It's an attack of the anachronism.
Don Loepp's appeal ("Industry should embrace talk of benefits, responsibility of plastics," April 16, Page 6) is correct about addressing "growing consumer sentiment in favor of restricting, or even banning, single-use plastics." It's not the first time he's posited that logic.
However, the last 70 years — from the beginning of the paper industry's attack on plastic garment bags in the 1950s — the plastics industry's response has been pitifully weak and ineffective. Think not? Look where the industry is today. Search PN's archives for bags, bottles, clamshells and bans — let alone fees and taxes.

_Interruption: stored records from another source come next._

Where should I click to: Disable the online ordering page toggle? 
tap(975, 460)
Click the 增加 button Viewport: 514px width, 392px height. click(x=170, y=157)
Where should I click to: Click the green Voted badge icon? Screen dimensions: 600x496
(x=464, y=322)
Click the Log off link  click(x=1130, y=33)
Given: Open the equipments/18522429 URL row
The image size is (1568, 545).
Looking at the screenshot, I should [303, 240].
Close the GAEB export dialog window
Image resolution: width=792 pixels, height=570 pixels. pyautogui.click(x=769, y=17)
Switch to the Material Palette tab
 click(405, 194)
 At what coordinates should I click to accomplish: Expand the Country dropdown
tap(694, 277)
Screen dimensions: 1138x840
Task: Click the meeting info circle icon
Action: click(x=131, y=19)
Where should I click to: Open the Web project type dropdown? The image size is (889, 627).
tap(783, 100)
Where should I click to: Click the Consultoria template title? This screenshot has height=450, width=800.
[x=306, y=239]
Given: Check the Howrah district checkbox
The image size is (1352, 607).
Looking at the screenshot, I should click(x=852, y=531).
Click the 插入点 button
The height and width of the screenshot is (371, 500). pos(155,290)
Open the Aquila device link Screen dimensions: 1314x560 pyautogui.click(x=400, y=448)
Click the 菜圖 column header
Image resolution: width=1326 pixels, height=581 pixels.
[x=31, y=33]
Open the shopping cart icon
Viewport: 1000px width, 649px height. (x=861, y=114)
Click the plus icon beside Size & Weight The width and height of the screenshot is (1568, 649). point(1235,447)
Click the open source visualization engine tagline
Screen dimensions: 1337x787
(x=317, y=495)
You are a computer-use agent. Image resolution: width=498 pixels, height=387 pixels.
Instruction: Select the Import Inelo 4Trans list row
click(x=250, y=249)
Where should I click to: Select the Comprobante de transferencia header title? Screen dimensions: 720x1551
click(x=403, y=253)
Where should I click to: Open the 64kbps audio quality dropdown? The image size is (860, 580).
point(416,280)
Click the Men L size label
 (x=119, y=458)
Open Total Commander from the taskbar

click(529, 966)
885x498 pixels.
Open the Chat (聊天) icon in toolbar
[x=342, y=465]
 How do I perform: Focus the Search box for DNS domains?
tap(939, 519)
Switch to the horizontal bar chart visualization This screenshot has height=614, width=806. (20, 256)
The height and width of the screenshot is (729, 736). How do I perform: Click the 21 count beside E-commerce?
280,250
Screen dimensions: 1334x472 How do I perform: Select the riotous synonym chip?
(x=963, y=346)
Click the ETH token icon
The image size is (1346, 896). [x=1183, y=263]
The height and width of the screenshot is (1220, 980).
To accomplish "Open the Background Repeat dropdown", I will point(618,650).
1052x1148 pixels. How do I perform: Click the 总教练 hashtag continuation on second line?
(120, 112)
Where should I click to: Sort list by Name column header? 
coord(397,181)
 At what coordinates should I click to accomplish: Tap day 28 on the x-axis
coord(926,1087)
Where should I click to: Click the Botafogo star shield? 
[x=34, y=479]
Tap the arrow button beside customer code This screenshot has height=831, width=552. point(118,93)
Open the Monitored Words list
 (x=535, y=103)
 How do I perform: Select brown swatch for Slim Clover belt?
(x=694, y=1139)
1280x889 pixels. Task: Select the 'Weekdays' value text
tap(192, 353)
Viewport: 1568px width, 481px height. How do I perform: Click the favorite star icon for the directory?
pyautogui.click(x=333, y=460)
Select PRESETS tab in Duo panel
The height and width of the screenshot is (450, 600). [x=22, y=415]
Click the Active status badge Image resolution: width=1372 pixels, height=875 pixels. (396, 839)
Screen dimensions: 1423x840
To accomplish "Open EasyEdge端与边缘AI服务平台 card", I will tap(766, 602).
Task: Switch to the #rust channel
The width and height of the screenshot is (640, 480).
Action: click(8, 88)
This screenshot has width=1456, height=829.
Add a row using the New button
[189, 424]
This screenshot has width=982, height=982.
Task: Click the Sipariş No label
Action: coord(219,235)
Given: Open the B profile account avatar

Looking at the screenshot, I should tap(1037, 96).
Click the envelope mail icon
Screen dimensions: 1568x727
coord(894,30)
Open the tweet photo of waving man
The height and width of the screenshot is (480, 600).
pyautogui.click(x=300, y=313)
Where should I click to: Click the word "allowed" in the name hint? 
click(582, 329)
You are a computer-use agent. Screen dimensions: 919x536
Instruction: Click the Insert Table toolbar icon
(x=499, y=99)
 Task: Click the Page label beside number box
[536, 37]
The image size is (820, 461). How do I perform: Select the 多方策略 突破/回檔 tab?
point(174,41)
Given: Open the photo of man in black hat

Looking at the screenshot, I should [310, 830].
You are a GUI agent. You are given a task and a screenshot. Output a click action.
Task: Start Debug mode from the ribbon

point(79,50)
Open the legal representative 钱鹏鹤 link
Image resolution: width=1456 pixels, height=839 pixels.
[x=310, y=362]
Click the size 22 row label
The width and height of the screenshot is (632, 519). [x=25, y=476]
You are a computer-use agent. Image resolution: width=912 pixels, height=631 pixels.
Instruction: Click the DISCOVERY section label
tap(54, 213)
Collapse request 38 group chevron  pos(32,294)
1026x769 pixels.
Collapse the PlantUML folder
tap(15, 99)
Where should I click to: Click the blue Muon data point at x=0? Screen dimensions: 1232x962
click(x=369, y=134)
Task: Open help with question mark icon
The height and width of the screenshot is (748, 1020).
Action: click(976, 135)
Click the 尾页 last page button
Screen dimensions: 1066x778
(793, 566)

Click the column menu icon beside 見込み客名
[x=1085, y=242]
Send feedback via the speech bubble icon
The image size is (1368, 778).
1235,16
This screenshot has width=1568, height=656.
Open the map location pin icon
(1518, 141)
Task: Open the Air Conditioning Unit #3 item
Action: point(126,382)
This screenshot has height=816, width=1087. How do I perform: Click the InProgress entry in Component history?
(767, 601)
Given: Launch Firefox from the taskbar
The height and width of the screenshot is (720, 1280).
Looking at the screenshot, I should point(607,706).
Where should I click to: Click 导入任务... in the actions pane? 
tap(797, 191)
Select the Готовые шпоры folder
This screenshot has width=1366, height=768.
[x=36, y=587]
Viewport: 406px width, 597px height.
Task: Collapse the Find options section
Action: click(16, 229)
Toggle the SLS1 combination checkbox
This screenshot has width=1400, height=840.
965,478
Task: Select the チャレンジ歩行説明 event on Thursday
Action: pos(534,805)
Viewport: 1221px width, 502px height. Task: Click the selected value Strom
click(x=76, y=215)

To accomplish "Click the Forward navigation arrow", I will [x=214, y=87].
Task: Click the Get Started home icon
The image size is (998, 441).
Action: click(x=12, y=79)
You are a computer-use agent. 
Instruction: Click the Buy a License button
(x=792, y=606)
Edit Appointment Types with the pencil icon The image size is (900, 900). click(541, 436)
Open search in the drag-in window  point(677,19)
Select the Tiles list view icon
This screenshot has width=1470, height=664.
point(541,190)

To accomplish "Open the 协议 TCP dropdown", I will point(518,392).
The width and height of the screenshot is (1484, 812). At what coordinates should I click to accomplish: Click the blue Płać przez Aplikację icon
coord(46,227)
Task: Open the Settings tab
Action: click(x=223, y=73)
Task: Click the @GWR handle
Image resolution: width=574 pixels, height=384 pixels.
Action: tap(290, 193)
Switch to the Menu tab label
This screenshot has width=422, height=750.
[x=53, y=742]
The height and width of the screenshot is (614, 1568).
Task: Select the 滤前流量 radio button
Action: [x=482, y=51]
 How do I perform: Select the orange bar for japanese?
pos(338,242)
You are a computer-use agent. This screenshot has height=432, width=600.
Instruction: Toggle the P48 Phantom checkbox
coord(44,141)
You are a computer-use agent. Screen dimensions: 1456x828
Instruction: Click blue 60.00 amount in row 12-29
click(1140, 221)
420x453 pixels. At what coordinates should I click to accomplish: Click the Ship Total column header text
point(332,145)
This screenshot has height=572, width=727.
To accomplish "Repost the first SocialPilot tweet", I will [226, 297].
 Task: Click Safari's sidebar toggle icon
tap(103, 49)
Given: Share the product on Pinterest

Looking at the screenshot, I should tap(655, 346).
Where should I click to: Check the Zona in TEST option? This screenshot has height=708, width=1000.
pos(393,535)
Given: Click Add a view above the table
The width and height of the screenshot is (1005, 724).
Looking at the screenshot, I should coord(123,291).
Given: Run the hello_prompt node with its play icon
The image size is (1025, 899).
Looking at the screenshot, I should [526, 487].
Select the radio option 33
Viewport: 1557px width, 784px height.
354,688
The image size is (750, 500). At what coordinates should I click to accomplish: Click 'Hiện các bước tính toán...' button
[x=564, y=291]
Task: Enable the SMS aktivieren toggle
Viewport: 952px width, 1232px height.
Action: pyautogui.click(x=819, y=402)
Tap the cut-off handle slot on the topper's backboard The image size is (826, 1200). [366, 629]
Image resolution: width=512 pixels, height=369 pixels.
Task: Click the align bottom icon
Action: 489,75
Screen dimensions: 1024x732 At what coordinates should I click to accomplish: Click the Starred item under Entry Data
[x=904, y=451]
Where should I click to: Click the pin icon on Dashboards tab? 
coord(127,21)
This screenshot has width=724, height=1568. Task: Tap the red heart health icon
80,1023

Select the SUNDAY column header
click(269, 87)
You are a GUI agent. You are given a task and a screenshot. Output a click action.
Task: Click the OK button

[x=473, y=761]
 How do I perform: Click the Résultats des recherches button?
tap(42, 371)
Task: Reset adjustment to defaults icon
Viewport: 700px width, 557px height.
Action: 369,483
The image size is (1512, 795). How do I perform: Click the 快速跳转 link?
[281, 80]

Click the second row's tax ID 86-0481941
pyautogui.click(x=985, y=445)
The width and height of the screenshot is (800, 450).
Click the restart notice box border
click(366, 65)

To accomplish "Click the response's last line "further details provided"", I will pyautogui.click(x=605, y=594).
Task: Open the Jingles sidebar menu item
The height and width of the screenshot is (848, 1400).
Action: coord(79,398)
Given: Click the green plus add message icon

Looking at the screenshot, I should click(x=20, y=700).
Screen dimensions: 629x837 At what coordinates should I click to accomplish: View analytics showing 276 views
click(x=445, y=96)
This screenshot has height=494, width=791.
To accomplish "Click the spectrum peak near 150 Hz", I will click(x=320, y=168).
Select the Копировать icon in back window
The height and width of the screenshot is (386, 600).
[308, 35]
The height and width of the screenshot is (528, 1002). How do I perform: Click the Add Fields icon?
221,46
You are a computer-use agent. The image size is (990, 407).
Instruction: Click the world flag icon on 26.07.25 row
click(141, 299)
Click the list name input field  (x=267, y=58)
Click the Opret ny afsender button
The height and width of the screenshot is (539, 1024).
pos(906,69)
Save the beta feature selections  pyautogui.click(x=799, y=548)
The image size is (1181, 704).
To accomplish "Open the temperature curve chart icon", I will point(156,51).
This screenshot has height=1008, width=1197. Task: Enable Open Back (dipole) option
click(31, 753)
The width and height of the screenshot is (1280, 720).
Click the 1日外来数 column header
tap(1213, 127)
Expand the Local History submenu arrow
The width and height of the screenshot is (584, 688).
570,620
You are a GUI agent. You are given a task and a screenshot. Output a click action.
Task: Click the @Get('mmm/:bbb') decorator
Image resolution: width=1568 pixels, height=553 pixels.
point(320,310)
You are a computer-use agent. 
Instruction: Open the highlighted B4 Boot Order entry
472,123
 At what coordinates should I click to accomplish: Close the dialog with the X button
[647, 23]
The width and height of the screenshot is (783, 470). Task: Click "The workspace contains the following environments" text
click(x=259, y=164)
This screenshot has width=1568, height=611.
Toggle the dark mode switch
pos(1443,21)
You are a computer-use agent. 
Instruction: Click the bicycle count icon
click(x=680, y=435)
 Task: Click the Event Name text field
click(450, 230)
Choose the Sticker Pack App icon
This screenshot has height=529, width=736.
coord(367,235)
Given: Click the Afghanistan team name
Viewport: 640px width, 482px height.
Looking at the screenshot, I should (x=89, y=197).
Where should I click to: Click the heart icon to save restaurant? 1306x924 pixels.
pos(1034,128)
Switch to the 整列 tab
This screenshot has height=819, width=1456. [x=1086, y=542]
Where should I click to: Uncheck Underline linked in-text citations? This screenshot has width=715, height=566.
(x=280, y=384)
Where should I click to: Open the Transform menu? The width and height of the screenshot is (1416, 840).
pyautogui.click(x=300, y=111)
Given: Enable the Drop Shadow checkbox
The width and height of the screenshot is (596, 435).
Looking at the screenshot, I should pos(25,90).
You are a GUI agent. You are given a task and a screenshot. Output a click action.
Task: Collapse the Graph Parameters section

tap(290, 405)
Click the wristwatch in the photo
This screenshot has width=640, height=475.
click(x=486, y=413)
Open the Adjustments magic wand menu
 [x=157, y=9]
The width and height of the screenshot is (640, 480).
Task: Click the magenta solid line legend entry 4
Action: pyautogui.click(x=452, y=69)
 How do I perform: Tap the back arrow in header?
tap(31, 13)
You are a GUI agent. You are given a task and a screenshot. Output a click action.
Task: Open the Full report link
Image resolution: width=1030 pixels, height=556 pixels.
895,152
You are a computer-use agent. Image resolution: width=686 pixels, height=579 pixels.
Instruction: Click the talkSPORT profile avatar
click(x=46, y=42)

The most remarkable aspect of the battle is that on the grounds of product performance, economic advantages, and total life cycle resource conservation and disposition, plastic products have delivered superior benefits compared to their materials competition. Plastics have been the stellar performer for consumers and businesses in all use and cost benefits measurements.
But the public — consumers, educators, news media and government — has come to disdain, even hate, the thought and appearance of things plastic. In its early decades, plastics were merely "cheap." Today, plastics are a "scourge."
Recent intraindustry appeals in PN from corporate officials and PN's editorials for assertive public positioning of plastics' benefits and contributions are too late. The war over the public image of plastics was lost years ago. The only hope it had — as confirmed by public audience measures of improved image at the time — existed for a short time in the early 1990s when the Partnership for Plastics Progress effectively communicated in messages delivered and dollars spent … for a pitifully short period of time. Industry leaders killed it, despite public attitudes changing positively. So, attitudes turned negative again, leading to 21st century disdain.
From the very beginning, the industry allowed its adversaries to define the battles. Ultimately, as is evident today, the industry lost the war at local, state and national levels. Now begging industry participants to become plastics evangelists is a waste of time, especially since no one is offering any leadership in messaging to which consumers, educators, news media and government can relate, let alone accept. Why? Because plastics industry leadership always allowed its enemies and detractors to define the war, so the industry always embraced a failing defense.
In a Dec. 6, 2016, article about California's voter ban on plastic bags, the Plastics Industry Association opined this: "... the increased investment in plastics production from shale gas and more of a focus on manufacturing in Washington give the industry chances to emphasize its contributions."
That is not a contention that evangelists can embrace nor consumers understand, let alone accept. As a public education communications point, it's an absurdity.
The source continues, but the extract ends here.